## Start

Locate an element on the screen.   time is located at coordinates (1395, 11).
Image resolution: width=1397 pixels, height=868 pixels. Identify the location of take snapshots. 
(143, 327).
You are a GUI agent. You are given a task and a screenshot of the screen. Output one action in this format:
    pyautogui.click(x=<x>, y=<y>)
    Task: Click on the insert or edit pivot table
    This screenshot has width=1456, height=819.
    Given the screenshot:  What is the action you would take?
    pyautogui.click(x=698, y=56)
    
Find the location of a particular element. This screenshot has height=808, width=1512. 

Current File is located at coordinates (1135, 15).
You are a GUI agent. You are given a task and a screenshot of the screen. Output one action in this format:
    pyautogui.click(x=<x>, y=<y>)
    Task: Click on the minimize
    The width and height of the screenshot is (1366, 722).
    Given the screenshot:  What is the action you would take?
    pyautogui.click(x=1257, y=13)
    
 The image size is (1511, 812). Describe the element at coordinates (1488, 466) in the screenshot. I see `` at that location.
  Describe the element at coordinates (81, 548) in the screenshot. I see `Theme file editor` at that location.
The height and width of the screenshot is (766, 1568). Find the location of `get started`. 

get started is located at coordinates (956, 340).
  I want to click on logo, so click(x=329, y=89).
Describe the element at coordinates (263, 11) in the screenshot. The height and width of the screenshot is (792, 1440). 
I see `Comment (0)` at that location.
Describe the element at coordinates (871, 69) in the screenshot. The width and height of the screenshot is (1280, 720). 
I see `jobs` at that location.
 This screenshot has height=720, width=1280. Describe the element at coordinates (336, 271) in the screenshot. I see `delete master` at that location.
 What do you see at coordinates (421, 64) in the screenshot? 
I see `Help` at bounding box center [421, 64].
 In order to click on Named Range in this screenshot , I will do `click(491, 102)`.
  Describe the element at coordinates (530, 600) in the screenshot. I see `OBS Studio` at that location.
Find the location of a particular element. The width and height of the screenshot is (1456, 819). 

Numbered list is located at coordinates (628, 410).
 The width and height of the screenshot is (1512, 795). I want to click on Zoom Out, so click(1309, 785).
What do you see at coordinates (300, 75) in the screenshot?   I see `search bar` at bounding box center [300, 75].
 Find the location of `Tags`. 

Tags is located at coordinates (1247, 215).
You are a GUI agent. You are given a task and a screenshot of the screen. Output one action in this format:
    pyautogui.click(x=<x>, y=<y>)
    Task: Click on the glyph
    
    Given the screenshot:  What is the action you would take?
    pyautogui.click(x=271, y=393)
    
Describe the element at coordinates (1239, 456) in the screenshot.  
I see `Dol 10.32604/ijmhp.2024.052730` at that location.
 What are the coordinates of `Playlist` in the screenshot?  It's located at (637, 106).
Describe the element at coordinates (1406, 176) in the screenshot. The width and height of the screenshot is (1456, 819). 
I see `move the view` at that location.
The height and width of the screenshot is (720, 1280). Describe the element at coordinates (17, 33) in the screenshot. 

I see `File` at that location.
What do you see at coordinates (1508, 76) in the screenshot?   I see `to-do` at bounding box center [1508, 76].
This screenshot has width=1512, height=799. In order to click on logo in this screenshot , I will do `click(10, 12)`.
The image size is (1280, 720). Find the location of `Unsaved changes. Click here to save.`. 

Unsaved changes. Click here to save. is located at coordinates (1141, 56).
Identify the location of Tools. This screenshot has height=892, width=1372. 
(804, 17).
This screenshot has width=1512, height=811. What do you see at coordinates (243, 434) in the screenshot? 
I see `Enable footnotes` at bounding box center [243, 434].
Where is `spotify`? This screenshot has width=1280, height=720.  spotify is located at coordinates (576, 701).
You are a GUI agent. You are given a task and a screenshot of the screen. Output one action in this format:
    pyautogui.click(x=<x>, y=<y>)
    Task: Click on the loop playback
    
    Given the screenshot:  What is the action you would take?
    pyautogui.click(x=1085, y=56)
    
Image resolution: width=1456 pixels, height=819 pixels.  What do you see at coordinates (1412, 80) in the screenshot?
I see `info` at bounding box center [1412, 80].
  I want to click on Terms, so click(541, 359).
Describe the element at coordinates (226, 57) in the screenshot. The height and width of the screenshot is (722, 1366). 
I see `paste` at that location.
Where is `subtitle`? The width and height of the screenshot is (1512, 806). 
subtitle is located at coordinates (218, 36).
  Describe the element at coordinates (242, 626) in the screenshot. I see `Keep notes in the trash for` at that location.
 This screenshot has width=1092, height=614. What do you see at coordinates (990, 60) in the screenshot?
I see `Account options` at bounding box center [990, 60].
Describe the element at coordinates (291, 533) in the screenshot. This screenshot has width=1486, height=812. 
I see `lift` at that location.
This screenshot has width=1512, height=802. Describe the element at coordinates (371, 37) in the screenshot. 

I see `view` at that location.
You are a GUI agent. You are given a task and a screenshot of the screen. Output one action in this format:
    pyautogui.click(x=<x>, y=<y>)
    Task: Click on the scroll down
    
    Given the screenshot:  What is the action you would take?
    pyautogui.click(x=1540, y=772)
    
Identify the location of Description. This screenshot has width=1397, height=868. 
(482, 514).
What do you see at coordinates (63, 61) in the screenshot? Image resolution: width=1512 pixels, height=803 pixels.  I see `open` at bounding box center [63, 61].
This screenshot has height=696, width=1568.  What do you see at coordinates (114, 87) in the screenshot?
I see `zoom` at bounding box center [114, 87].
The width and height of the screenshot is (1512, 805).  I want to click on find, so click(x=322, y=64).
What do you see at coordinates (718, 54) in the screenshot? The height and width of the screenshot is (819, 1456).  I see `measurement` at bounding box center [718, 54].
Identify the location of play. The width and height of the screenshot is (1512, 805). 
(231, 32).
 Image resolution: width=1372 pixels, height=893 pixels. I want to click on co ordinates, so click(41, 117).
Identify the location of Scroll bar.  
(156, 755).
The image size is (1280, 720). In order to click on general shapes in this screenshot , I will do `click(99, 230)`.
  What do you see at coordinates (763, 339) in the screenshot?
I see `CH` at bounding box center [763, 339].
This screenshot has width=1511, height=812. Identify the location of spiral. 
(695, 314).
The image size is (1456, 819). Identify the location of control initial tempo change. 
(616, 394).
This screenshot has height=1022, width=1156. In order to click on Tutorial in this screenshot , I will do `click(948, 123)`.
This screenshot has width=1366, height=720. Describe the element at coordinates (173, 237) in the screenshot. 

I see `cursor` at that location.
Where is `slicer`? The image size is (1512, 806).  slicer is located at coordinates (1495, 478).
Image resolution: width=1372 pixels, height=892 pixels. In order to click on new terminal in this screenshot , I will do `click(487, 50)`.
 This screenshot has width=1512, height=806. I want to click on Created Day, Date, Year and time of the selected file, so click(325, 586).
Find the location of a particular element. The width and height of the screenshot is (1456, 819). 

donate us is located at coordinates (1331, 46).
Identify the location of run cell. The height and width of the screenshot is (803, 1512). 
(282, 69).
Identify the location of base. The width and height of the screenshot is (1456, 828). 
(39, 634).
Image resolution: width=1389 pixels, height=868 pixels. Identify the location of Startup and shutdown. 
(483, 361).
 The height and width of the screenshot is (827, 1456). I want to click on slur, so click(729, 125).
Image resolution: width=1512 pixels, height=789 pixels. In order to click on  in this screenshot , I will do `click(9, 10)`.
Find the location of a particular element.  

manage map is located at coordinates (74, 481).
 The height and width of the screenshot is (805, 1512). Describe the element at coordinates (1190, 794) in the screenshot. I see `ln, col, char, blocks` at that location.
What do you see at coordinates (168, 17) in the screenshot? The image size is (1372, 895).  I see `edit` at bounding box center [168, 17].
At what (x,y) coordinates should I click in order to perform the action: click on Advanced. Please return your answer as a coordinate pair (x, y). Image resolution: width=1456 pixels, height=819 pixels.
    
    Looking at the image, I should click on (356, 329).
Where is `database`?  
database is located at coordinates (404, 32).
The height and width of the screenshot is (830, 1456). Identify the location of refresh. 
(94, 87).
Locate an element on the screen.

## End

Problem requirements> Reproduce the portion of the records that opens with the line containing "What are the" and closes with the line containing "coordinates (576, 701).", including both of those lines.

The reply>
 What are the coordinates of `Playlist` in the screenshot?  It's located at (637, 106).
Describe the element at coordinates (1406, 176) in the screenshot. The width and height of the screenshot is (1456, 819). 
I see `move the view` at that location.
The height and width of the screenshot is (720, 1280). Describe the element at coordinates (17, 33) in the screenshot. 

I see `File` at that location.
What do you see at coordinates (1508, 76) in the screenshot?   I see `to-do` at bounding box center [1508, 76].
This screenshot has width=1512, height=799. In order to click on logo in this screenshot , I will do `click(10, 12)`.
The image size is (1280, 720). Find the location of `Unsaved changes. Click here to save.`. 

Unsaved changes. Click here to save. is located at coordinates (1141, 56).
Identify the location of Tools. This screenshot has height=892, width=1372. 
(804, 17).
This screenshot has width=1512, height=811. What do you see at coordinates (243, 434) in the screenshot? 
I see `Enable footnotes` at bounding box center [243, 434].
Where is `spotify`? This screenshot has width=1280, height=720.  spotify is located at coordinates (576, 701).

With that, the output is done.